## [Task objective]
Copy the listing below line for line, with no changes to wording, numbers, or order.

## [Records for the exercise]
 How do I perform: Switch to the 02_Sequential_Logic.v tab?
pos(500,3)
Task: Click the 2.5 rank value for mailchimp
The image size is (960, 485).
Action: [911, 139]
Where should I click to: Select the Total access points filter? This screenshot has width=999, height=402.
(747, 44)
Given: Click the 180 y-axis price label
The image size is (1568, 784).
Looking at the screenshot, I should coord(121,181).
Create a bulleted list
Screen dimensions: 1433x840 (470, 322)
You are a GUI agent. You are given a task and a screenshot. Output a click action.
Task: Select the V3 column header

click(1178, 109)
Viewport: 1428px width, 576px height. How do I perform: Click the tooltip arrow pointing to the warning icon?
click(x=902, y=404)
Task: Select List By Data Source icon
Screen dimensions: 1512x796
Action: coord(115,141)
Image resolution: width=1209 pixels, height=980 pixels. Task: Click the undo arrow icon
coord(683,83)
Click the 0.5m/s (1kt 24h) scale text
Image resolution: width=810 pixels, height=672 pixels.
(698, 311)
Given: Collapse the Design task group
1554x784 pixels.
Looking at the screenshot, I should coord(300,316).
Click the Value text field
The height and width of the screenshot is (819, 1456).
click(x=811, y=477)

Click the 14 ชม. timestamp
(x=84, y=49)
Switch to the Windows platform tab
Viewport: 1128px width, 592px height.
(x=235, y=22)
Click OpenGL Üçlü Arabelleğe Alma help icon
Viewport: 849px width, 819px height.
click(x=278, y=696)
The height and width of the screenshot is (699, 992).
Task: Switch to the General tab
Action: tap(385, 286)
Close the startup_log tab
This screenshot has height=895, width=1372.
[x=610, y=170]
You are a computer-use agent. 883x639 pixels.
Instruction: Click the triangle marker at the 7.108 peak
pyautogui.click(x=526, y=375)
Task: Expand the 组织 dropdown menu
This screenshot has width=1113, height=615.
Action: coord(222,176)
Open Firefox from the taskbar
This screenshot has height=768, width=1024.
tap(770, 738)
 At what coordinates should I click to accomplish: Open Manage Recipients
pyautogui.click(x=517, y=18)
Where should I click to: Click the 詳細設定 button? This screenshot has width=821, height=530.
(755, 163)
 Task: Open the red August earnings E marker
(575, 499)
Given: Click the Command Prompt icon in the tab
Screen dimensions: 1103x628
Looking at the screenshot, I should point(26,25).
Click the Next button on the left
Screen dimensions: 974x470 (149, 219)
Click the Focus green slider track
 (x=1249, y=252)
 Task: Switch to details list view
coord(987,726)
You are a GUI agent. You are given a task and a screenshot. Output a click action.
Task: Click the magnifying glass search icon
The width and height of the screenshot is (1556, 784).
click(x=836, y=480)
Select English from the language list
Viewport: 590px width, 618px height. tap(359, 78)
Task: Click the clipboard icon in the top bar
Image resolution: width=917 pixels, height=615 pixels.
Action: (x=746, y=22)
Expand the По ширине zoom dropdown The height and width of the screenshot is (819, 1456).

## [Solution to the exercise]
 How do I perform: Switch to the 02_Sequential_Logic.v tab?
pos(500,3)
Task: Click the 2.5 rank value for mailchimp
The image size is (960, 485).
Action: [911, 139]
Where should I click to: Select the Total access points filter? This screenshot has width=999, height=402.
(747, 44)
Given: Click the 180 y-axis price label
The image size is (1568, 784).
Looking at the screenshot, I should coord(121,181).
Create a bulleted list
Screen dimensions: 1433x840 (470, 322)
You are a GUI agent. You are given a task and a screenshot. Output a click action.
Task: Select the V3 column header

click(1178, 109)
Viewport: 1428px width, 576px height. How do I perform: Click the tooltip arrow pointing to the warning icon?
click(x=902, y=404)
Task: Select List By Data Source icon
Screen dimensions: 1512x796
Action: coord(115,141)
Image resolution: width=1209 pixels, height=980 pixels. Task: Click the undo arrow icon
coord(683,83)
Click the 0.5m/s (1kt 24h) scale text
Image resolution: width=810 pixels, height=672 pixels.
(698, 311)
Given: Collapse the Design task group
1554x784 pixels.
Looking at the screenshot, I should coord(300,316).
Click the Value text field
The height and width of the screenshot is (819, 1456).
click(x=811, y=477)

Click the 14 ชม. timestamp
(x=84, y=49)
Switch to the Windows platform tab
Viewport: 1128px width, 592px height.
(x=235, y=22)
Click OpenGL Üçlü Arabelleğe Alma help icon
Viewport: 849px width, 819px height.
click(x=278, y=696)
The height and width of the screenshot is (699, 992).
Task: Switch to the General tab
Action: tap(385, 286)
Close the startup_log tab
This screenshot has height=895, width=1372.
[x=610, y=170]
You are a computer-use agent. 883x639 pixels.
Instruction: Click the triangle marker at the 7.108 peak
pyautogui.click(x=526, y=375)
Task: Expand the 组织 dropdown menu
This screenshot has width=1113, height=615.
Action: coord(222,176)
Open Firefox from the taskbar
This screenshot has height=768, width=1024.
tap(770, 738)
 At what coordinates should I click to accomplish: Open Manage Recipients
pyautogui.click(x=517, y=18)
Where should I click to: Click the 詳細設定 button? This screenshot has width=821, height=530.
(755, 163)
 Task: Open the red August earnings E marker
(575, 499)
Given: Click the Command Prompt icon in the tab
Screen dimensions: 1103x628
Looking at the screenshot, I should point(26,25).
Click the Next button on the left
Screen dimensions: 974x470 (149, 219)
Click the Focus green slider track
 (x=1249, y=252)
 Task: Switch to details list view
coord(987,726)
You are a GUI agent. You are given a task and a screenshot. Output a click action.
Task: Click the magnifying glass search icon
The width and height of the screenshot is (1556, 784).
click(x=836, y=480)
Select English from the language list
Viewport: 590px width, 618px height. tap(359, 78)
Task: Click the clipboard icon in the top bar
Image resolution: width=917 pixels, height=615 pixels.
Action: (x=746, y=22)
Expand the По ширине zoom dropdown The height and width of the screenshot is (819, 1456).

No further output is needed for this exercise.